# Exercise goal
Retype, exactly and with both ends included, the lines below from the one containing "Open the Market Watch panel icon" through the end; omit the pictures.

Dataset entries
☆ ☆ ☆ ☆ ☆
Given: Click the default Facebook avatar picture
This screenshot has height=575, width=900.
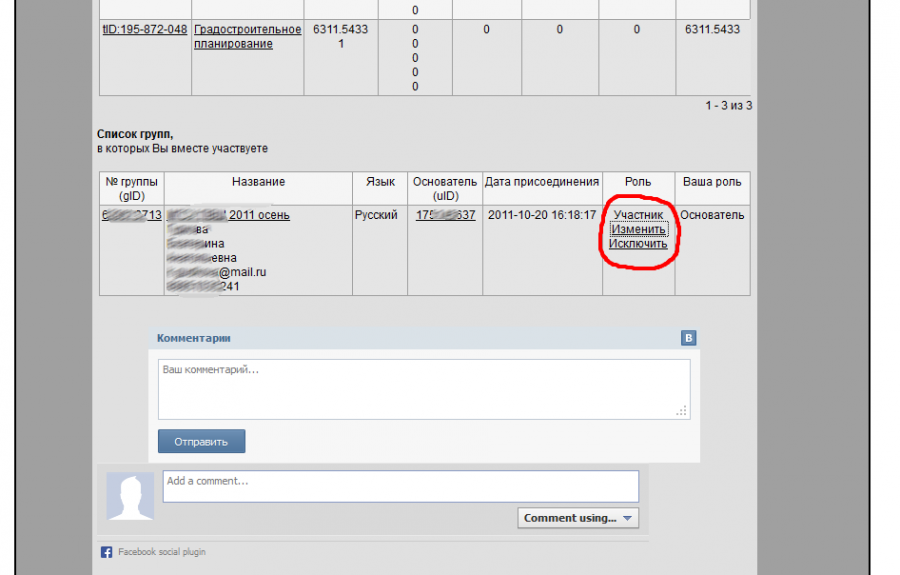Looking at the screenshot, I should click(130, 496).
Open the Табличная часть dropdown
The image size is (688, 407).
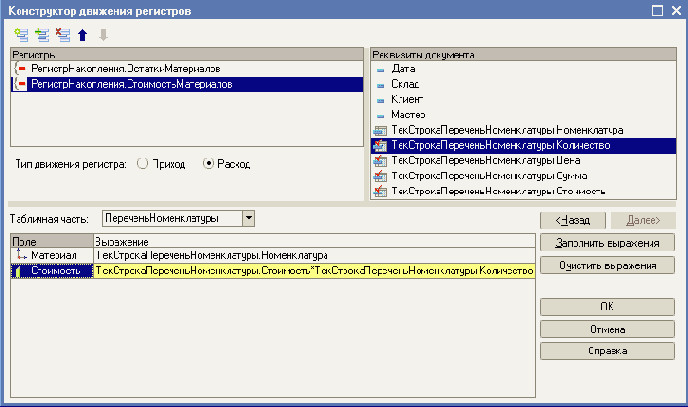tap(249, 218)
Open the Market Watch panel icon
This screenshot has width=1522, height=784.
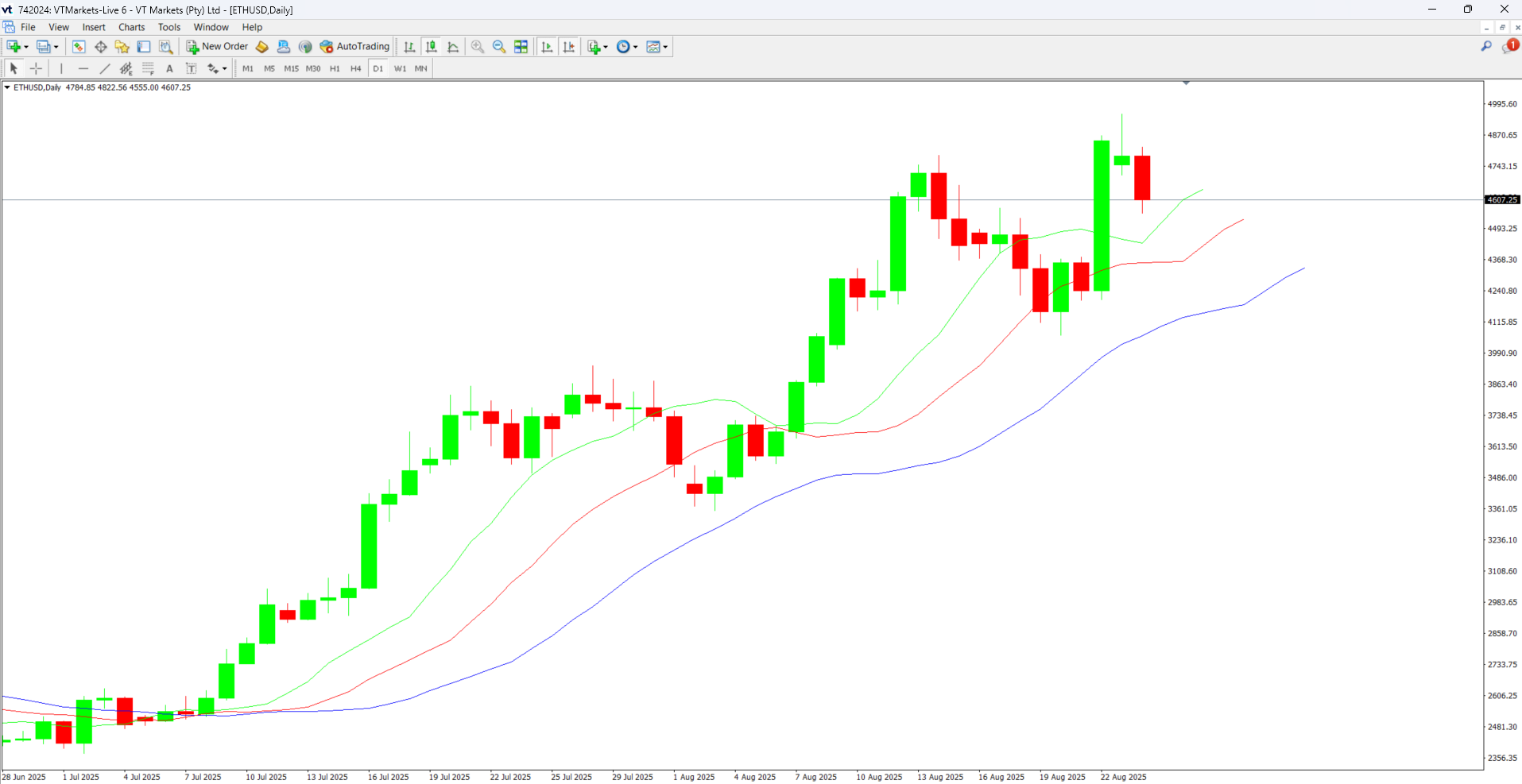[79, 47]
☆ ☆ ☆ ☆ ☆
# Exercise solution
Open the Market Watch panel icon
This screenshot has width=1522, height=784.
[79, 47]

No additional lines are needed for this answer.